Cuba Travel Blog and Holiday Tips

  • Insurance and vaccines Just like any other foreign destination, it is important that you have comprehensive medical coverage in case of an emergency.  In addition, you should check with your doctor regarding vaccines or booster shots for measles-mumps-rubella (MMR), diphtheria-tetanus-pertussis, varicella (chickenpox), polio, Typhoid, Hepatitis A and B, rabies and your yearly flu shot. Despite its tropical climate, Cuba doesn’t pose much of a risk by way of mosquito-borne illnesses. Cholera, dysentery and hepatitis are some of the more common travel-related diseases that visitors acquire when in Cuba, so be careful with where you get your food and drinks. Along with a fully stocked first-aid kit, bring a supply of medications you might need, as Cuban pharmacies, even those aimed for visitors, are often short on supplies. Health care for visitors in Cuba is entirely separate from the health care provided to Cuban citizens. Cuba has even made it mandatory for all foreign visitors to possess medical insurance coverage, which is checked randomly at the airport so make sure you have a printed copy of your insurance policy.
  • Food and drink Do not drink the tap water or well water in Cuba in any form (including ice).  Only drink sealed bottled water or soda and dairy products that have been pasteurized.  Do not eat any uncooked or undercooked meat or egg products.  Eggs should be completely cooked (no runny yellow).  Always wash any raw vegetables and fruit thoroughly before eating.  Only eat cooked foods that are served hot.  Avoid meals served at room temperature since you don’t know how long they have been standing for.

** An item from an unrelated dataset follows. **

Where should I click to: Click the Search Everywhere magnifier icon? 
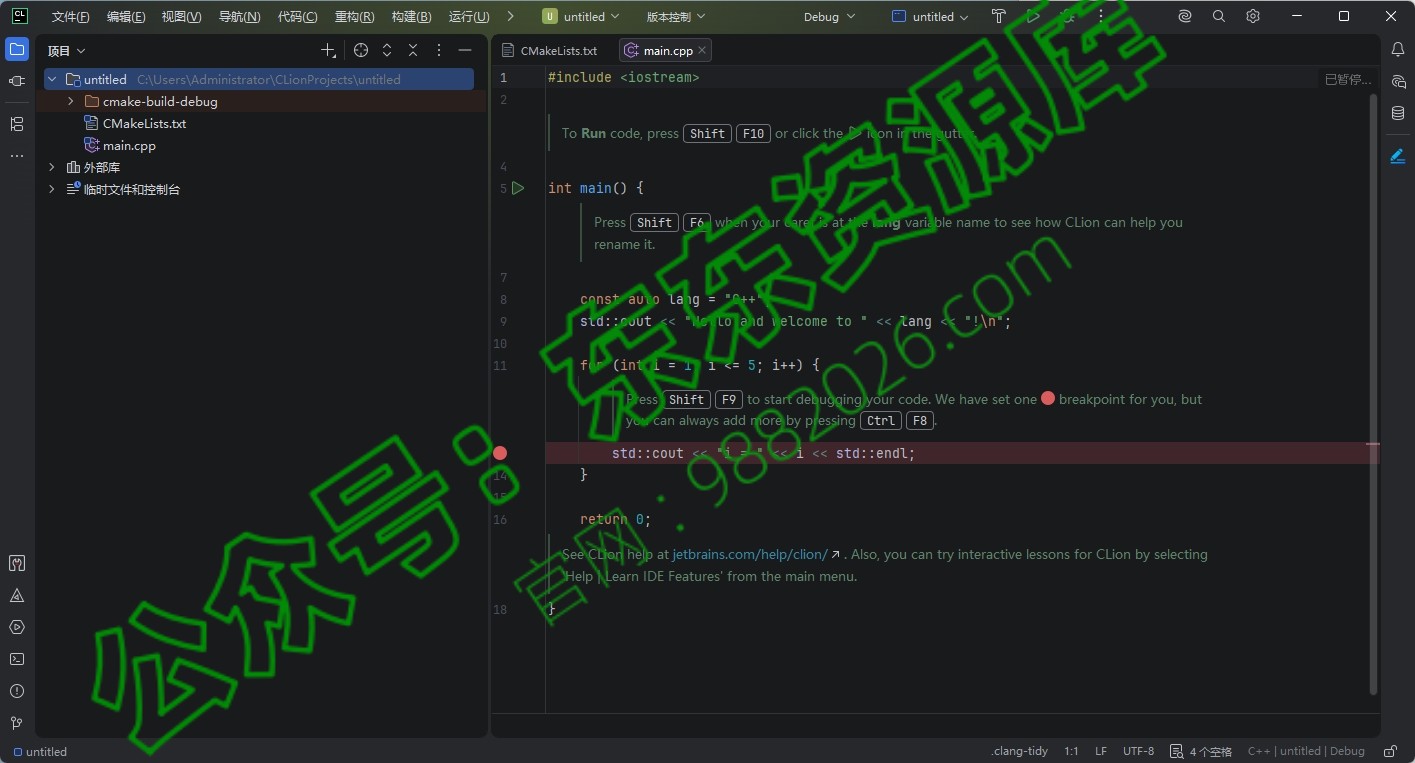click(1218, 17)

  • Getting around Buses and minivans run throughout the city but you should never get on one that’s overcrowded or overloaded.  If you are walking, make sure that you obey all the rules of the road and walk only along designated areas.

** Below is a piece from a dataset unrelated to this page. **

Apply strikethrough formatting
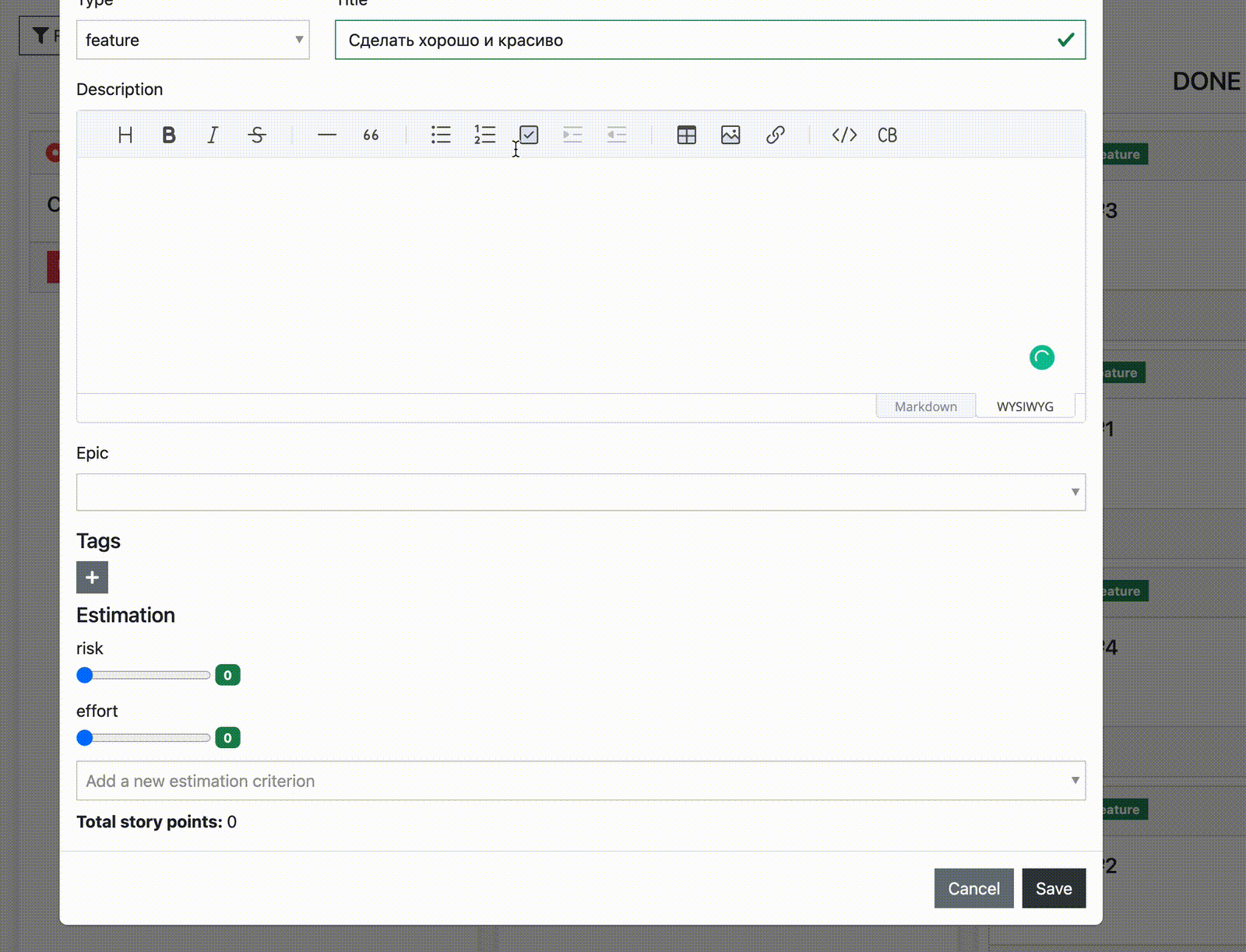This screenshot has height=952, width=1246. [x=257, y=135]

  • Personal safety Conduct extensive research regarding the area you intend on visiting in order to avoid any potentially dangerous areas.  Avoid wearing expensive jewellery and carrying your expensive photo or video camera around your neck.  Keep a minimal amount of cash on you each day instead of walking around with all your money in your wallet or purse.  The police are highly visible in tourist areas, while non-tourist areas may not be as visibly patrolled, so be sure to check with your hotel before venturing out. You are likely to run into trouble if you talk politics with the locals, who are forced to ‘confront’ commenters or otherwise be viewed as unsupportive of their political system. Political topics can range from discussions about democracy and human rights to negative comments about the revolution and other communist ideologies.

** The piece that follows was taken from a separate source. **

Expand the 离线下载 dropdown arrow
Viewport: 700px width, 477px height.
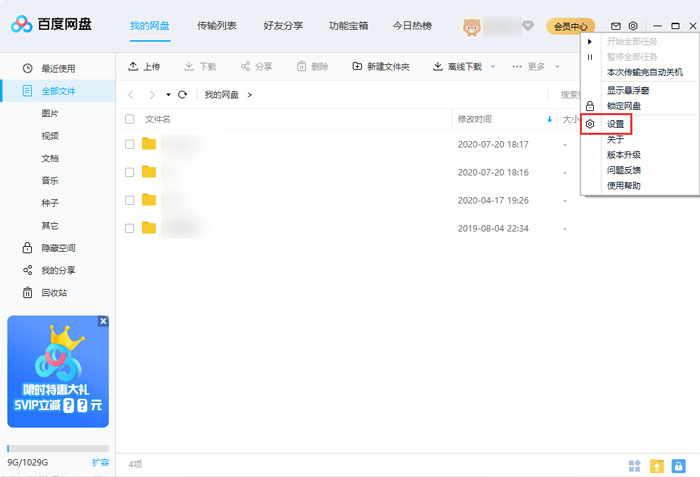[x=491, y=67]
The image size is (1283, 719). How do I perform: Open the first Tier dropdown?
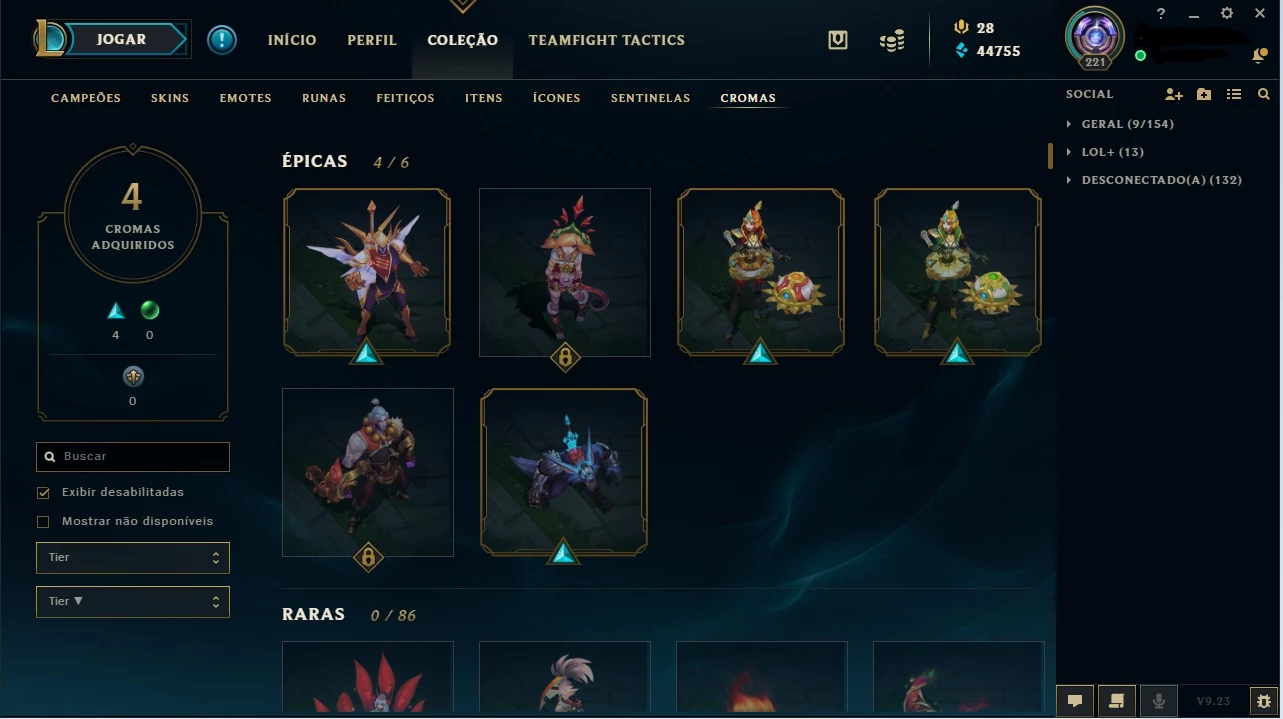pos(133,557)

  • Money and Foreign Exchange – ATMs are limited in Havana, and even then, they are not a reliable source of cash. It’s best to enter the country with sufficient cash, which you can then convert to the local currency. Cuba is in the process of unifying its currencies, but in the meantime uses the Cuban convertible peso (CUC) and the Cuban ‘moneda nacional’ peso (CUP), the former being 25 times more valuable than the latter by which most Cubans are paid. Confusion can easily arise when using both currencies, so be vigilant when paying for staples and non-luxury commodities, which are priced using CUP (and consequently look too cheap for CUC holders). You may want to have plenty of small denomination CUP with you as street vendors can easily bump up prices into CUC, giving you a poor exchange rate. That said, tipping with CUC in Cuba goes a long way so you may want to keep small denomination CUC bills for resort and hotel staff, musicians, wait staff and taxi drivers. While the Cuban government had withdrawn the US dollar from circulation in response to various US embargoes, US banknotes can still be exchanged into CUC but with a 10% tax applied on top of the usual exchange commission. To get better value out of your US dollars, exchange them into euros first before converting them to CUC.
  • When to go – Hurricane season lasts from June to November in the entire Caribbean basin, with the highest number of hurricanes passing through in September and October. Consequently, November to March is the high season when the weather is cooler and drier.